Another "They Were Warned" Story
Le Monde reports today that French intelligence passed along numerous reports between late 2000 and August 2001 to an American intelligence contact about possible Al Qaeda hijackings of American aircraft. And how did French intelligence know about these threats? They had infiltrated Al Qaeda.
French secret services produced nine reports between September 2000 and August 2001 looking at the al-Qaida threat to the United States, and knew it planned to hijack an aircraft, the French newspaper Le Monde said on Monday.
Le Monde said the French report of January 2001 had been handed over to a CIA operative in Paris, but that no mention of it had ever been made in the official U.S. September 11 Commission, which produced its findings in July 2004.
The newspaper quoted a former senior official at France’s DGSE secret service agency as saying that, although France thought a hijack was being planned, the DGSE did not know that the plot involved flying aircraft into buildings.
Yet that is a dodge, because France, Germany, Italy, MI6, Jordan, the Mossad, and Egypt had all warned the Americans that an attack from Al Qaeda from the air was in the works.
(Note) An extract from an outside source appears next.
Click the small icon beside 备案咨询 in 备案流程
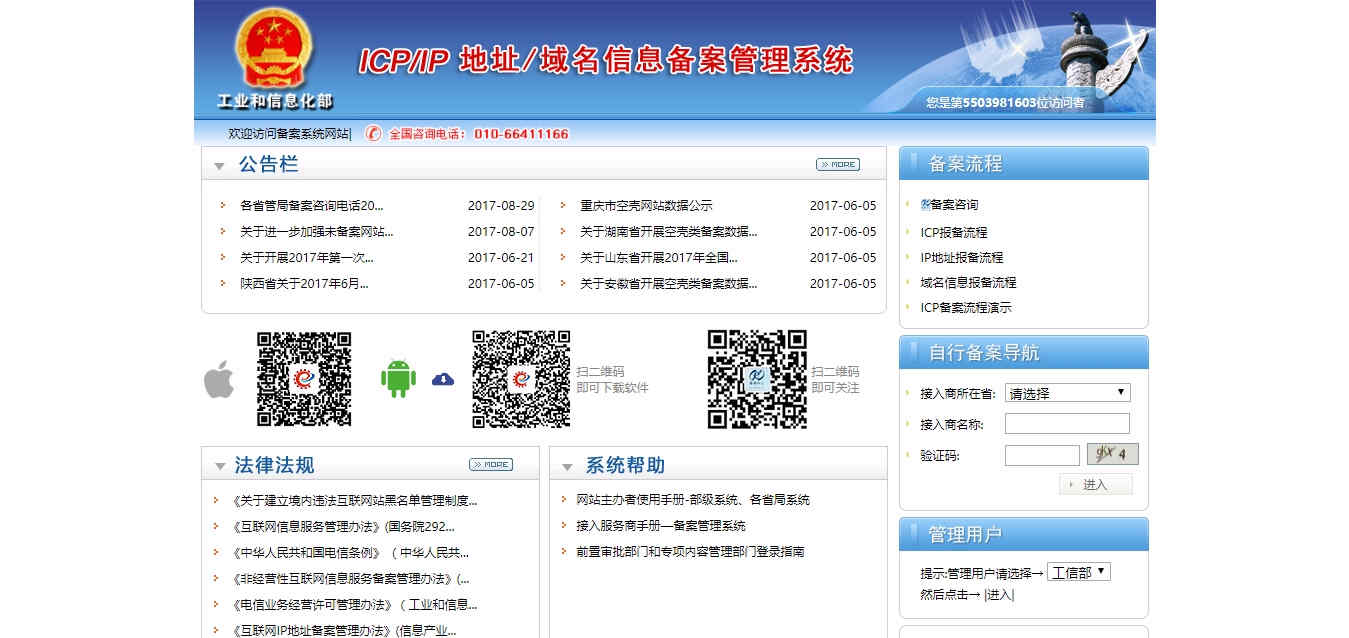The width and height of the screenshot is (1349, 638). pos(924,204)
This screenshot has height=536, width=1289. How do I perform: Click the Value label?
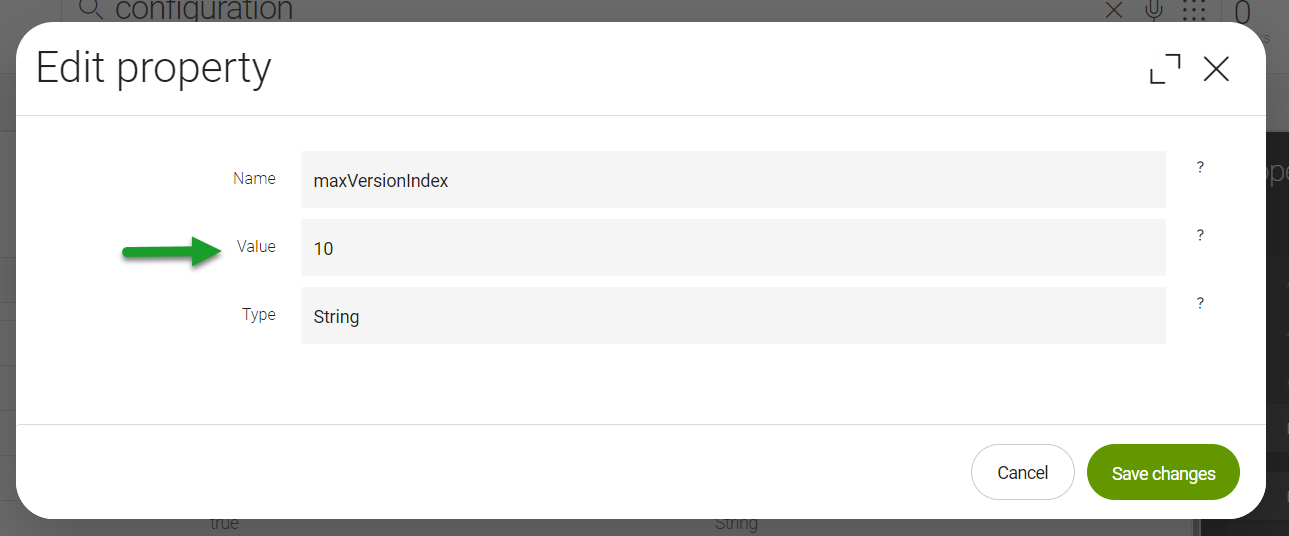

They were sufficiently convinced of an Al Qaeda threat using aircraft as weapons that they instituted a ‘no fly” zone and missile batteries around Genoa in July at the G-8 conference in Genoa, based on threats against Bush known to Britain, Egypt and other allies.
All of this information would have been sent through intelligence channels into the National Security Council for review at various stages, yet the National Security Advisor at the time said that no one could have imagined that Al Qaeda would have used aircraft as weapons, and that she had never received an analysis nor did she ask for one of this possibility. Condi did have specific warnings about hijackings by Al Qaeda, yet nothing was done to tighten up airport screening of potential and know suspects here in the United States. For this gross negligence and ineptitude, she was rewarded with a promotion.
Perhaps George Tenet will shed some light on what Condi knew and what Condi ignored when his book comes out next month.